**What is needed:**
Only the lines from the one holding "Given: Open the File menu" through the end of the records below are to be reproduced exactly, and pictures are to be omitted.

___ Information ___

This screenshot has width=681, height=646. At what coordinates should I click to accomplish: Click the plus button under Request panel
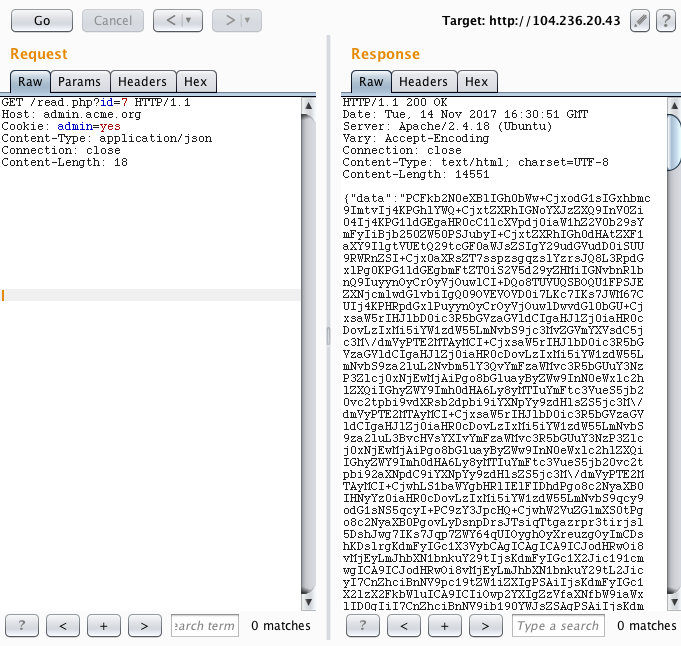[103, 626]
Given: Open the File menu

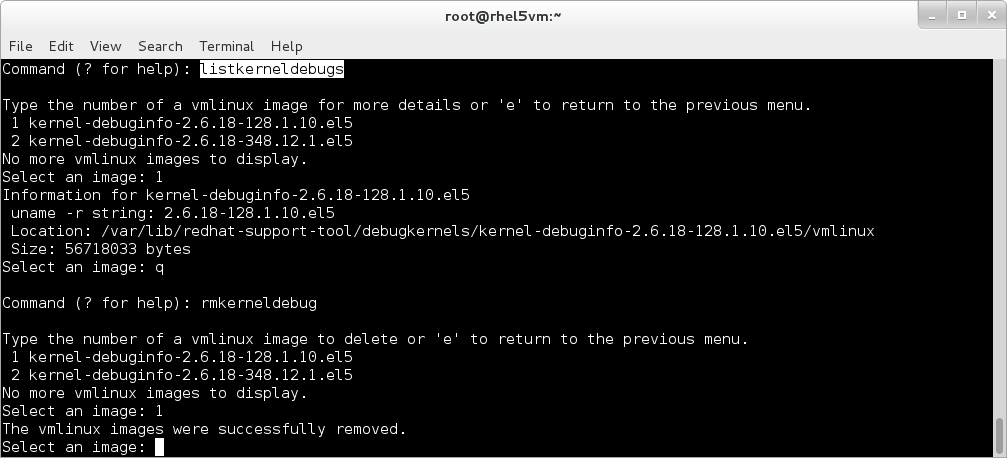Looking at the screenshot, I should [x=20, y=46].
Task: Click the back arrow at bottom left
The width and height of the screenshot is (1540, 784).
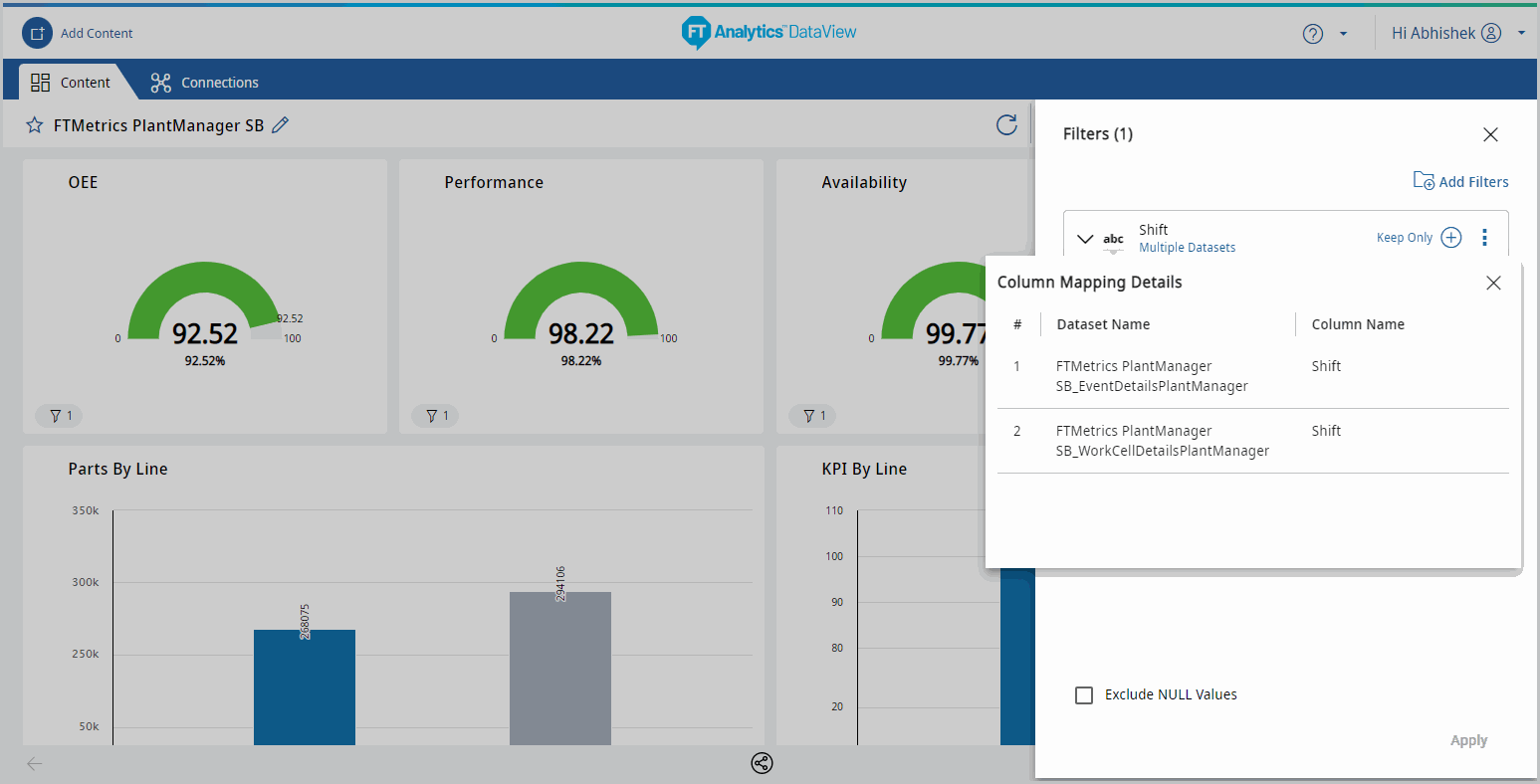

___

**Result of this exercise:**
Given: Open the File menu

Looking at the screenshot, I should [x=20, y=46].
Task: Click the back arrow at bottom left
The width and height of the screenshot is (1540, 784).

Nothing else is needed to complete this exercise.